◆ Extract ◆
§

# Athens Greece - A 200m tall skyscraper vision for the west of the city



## gm2263 (Sep 11, 2002)

*Introduction and Background*

As known to many, in Greece there is a legislative ban regarding construction of tall buildings since the beginning of the 1980s. In essence, the ultimate height that a building may reach is around 30 metres. 

For 30 years this limit has remained unchallenged until in spring of 2006, the designs of a proposal for a new complex of skyscrapers forming a unified architectural entity, namely the West Athens Towers. 

The architect of this project is Mr *Manolis Anastasakis* (click on link to access his web page for more original info). Last fall (2006), I had the chance to meet the architect of this proposal in person. In this meeting, I had the opportunity to collect some material and pictures, plus some information that may to the interest of any skyscraper fan worldwide. These materials shed new light on the project whose significance for Greece is monumental, since this is the first proposal (followed by the* equally significant one for the city of Thessaloniki* by a group of young architects as part of their final year dissertation at the University of Thessaloniki. 


*Building Heights Data:*

The complex includes *three* towers interconnected with skybridges whose height data are as follows:

*Tower A*: Structural height, 200m, Highest accessible/habitable point at 165m (where the observatory is)

*Tower B*: Structural Height, 160m, Highest accessible/ habitable point at 125m 

*Tower C*: Structural Height, 130m, Highhest accessible/ habitable point at 100m 

In any case, the chances that the project may be realized are minimal at the moment. However, I believe that it is useful to have an idea of the project since it constitutes a case study of emblematic architecture that aims at transcending the existing urban realities in a traditionally lowrise city and consequently, allow Athens a window of opportunity to embrace some notions of modern urbanism while keeping a connection with its ancient past and heritage. 


1. *The concept*

The proposal for the WAT came as an entry to an architectural competition (the eVolo 06 Skyscraper International Competition - 2006) and has been received with mixed feelings by the Greek community, at least this is what I could decipher from what was "in the air". Of course, the majority was rather positive and a significant number of people exhaled "at last" (Επιτέλους), whilst others re-iterated their usual objections relating to the "incompatibility" of the Athenian landscape with the construction of such structures.

§

◆ Data section ◆

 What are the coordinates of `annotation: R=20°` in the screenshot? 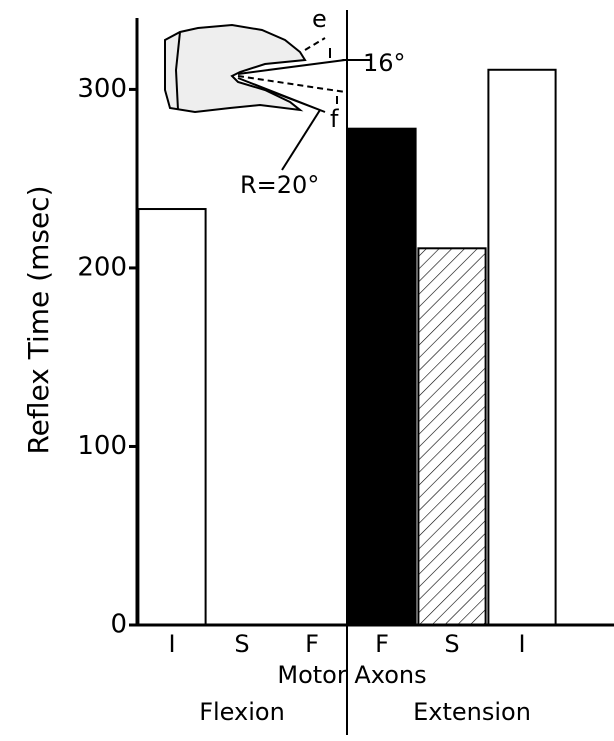 It's located at (280, 185).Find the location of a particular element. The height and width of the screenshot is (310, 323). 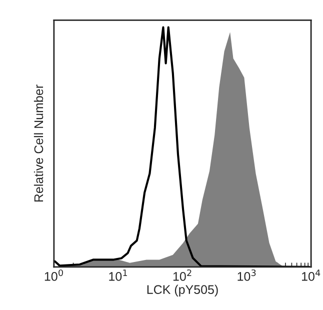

§

◆ Using the information ◆
1. List each tower in the West Athens Towers post with the structural height that the post gives for it.
2. Copy the passage of the West Athens Towers post between "In any case, the" and "past and heritage.", inclusive.

◆ Answers to the exercise ◆
1.
Tower A: 200m
Tower B: 160m
Tower C: 130m

2.
In any case, the chances that the project may be realized are minimal at the moment. However, I believe that it is useful to have an idea of the project since it constitutes a case study of emblematic architecture that aims at transcending the existing urban realities in a traditionally lowrise city and consequently, allow Athens a window of opportunity to embrace some notions of modern urbanism while keeping a connection with its ancient past and heritage.